[Collected data entries]
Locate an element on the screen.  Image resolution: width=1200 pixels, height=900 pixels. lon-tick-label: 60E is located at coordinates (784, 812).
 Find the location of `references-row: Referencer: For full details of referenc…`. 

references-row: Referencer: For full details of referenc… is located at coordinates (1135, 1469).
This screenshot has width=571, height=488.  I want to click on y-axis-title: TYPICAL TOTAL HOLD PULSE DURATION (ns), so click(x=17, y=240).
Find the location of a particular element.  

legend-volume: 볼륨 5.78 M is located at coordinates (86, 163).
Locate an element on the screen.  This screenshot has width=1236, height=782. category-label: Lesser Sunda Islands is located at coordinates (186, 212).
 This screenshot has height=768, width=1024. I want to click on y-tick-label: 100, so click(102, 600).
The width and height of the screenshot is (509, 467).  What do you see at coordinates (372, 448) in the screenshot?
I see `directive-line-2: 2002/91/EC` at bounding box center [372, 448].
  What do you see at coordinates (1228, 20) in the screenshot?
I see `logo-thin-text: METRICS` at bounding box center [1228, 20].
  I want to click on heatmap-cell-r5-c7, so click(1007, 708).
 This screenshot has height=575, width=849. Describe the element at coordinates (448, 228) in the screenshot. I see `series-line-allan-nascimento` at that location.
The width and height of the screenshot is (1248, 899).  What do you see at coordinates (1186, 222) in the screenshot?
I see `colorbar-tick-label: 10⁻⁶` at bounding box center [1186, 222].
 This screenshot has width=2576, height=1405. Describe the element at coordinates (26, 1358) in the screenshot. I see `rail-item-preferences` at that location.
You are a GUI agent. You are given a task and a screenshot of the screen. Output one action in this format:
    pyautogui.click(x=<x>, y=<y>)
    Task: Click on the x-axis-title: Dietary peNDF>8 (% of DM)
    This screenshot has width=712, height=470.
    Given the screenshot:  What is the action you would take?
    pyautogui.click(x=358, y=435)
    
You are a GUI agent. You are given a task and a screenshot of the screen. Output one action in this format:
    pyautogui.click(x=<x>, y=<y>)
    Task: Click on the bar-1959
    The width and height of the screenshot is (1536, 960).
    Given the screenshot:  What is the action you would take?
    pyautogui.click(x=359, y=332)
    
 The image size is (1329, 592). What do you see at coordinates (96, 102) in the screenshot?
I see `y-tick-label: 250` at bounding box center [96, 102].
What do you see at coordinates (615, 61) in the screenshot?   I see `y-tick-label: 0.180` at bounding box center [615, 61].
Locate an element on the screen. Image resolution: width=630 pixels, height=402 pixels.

* [Task objective]
Copy out the rows starting at the line that contains "The width and height of the screenshot is (509, 467)." and ending at the line that contains "pyautogui.click(x=358, y=435)", keeping every line in between unchanged.

* [Solution]
The width and height of the screenshot is (509, 467).  What do you see at coordinates (372, 448) in the screenshot?
I see `directive-line-2: 2002/91/EC` at bounding box center [372, 448].
  What do you see at coordinates (1228, 20) in the screenshot?
I see `logo-thin-text: METRICS` at bounding box center [1228, 20].
  I want to click on heatmap-cell-r5-c7, so click(1007, 708).
 This screenshot has height=575, width=849. Describe the element at coordinates (448, 228) in the screenshot. I see `series-line-allan-nascimento` at that location.
The width and height of the screenshot is (1248, 899).  What do you see at coordinates (1186, 222) in the screenshot?
I see `colorbar-tick-label: 10⁻⁶` at bounding box center [1186, 222].
 This screenshot has width=2576, height=1405. Describe the element at coordinates (26, 1358) in the screenshot. I see `rail-item-preferences` at that location.
You are a GUI agent. You are given a task and a screenshot of the screen. Output one action in this format:
    pyautogui.click(x=<x>, y=<y>)
    Task: Click on the x-axis-title: Dietary peNDF>8 (% of DM)
    This screenshot has width=712, height=470.
    Given the screenshot:  What is the action you would take?
    pyautogui.click(x=358, y=435)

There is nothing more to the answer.